The scheme, which will begin in autumn 2012 and take 18 months to complete, would remove the one-way system, restore two-way traffic in the area and provide better facilities for pedestrians and cyclists. A larger bus station and a new public square would also be created at Tottenham Hale station.
More convenient bus stops, particularly at Seven Sisters station, and improved access to properties for residents and businesses will also be installed as part of the scheme, which will make a major contribution to the continued regeneration of the area.
The improvements contribute to the Mayor's 'Better Streets' strategy for the Capital.

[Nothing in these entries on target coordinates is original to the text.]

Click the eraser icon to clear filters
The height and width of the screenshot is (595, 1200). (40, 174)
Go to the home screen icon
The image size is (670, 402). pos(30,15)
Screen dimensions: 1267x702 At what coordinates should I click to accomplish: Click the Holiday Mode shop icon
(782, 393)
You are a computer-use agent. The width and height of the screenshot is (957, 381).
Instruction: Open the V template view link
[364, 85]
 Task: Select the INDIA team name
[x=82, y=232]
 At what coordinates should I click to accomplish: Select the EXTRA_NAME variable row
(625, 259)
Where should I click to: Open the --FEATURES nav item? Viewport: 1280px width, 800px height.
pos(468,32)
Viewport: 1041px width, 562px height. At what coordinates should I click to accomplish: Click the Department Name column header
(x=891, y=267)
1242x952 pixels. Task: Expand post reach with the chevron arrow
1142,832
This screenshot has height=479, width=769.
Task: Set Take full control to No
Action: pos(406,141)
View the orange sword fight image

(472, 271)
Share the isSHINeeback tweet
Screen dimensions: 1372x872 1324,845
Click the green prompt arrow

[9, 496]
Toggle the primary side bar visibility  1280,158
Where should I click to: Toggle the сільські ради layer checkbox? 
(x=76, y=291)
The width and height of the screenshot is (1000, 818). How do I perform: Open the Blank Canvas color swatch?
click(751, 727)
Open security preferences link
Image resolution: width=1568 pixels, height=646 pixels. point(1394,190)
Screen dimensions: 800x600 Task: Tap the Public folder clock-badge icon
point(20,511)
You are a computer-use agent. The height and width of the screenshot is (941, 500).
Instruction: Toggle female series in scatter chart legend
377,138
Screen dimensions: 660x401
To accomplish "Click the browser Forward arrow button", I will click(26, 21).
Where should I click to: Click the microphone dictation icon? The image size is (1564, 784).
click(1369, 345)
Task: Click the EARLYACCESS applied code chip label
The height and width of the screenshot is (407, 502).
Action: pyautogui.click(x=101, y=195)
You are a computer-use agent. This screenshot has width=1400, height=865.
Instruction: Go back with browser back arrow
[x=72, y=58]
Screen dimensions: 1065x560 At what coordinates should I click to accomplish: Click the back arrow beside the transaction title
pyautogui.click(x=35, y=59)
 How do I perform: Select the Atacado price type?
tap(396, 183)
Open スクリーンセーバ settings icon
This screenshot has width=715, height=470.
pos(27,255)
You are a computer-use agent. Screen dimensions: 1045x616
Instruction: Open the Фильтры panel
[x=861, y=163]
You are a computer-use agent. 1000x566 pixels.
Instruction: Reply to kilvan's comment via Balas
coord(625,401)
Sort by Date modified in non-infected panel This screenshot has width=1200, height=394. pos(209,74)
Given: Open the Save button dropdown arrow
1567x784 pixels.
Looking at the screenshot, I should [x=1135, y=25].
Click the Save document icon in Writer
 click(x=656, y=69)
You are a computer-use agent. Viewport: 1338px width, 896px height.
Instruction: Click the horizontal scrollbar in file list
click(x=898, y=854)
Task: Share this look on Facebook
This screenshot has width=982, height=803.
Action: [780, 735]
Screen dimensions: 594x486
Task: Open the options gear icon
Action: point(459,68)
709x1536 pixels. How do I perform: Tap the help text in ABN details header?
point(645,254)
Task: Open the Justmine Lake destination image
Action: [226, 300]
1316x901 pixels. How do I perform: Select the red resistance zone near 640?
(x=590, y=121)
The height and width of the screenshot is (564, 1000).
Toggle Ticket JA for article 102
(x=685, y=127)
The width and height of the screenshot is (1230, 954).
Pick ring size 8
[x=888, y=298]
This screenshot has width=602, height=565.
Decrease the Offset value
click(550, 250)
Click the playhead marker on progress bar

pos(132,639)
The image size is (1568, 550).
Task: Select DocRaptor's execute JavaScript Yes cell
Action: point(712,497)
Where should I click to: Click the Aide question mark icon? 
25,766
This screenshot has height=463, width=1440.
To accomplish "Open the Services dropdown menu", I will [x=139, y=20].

This outlines plans to revitalise London's network of streets, paths, passages, broadways, squares and other paved spaces in a bid to encourage people to walk and cycle and breathe life into densely populated areas.
Kulveer Ranger, the Mayor of London's Transport Advisor, said: 'The Tottenham Hale gyratory is a relic of the past and going back to two-way would make simple common sense.
'It should greatly smooth the flow of traffic through the area and contribute to the Mayor's aim of making London's streets more attractive and life easier for road users.'
In light of feedback from the consultation, which was held during November 2009, TfL has made some minor changes to the proposals.
These include allowing lorries to continue turning left from Markfield Road into Broad Lane, and reviewing the proposed cycling facilities around the scheme to ensure they are adequate for demand.
Dick Halle, Director of Strategy at TfL, said: 'As well as removing the current gyratory system, TfL's improvement plans for Tottenham Hale will also create a new public square, a new bus interchange and a safer environment for pedestrians, cyclists, road users and the local community.
'More than three quarters of local residents who responded have said they were in favour of the scheme and we are now working on detailed designs, based on the feedback from the consultation, so we can start work on the scheme in autumn 2012.'
Advance works will begin later this year.
The results of the consultation, as well as TfL's responses to the most common issues raised, are available to view at www.tfl.gov.uk/tottenhamhalescheme.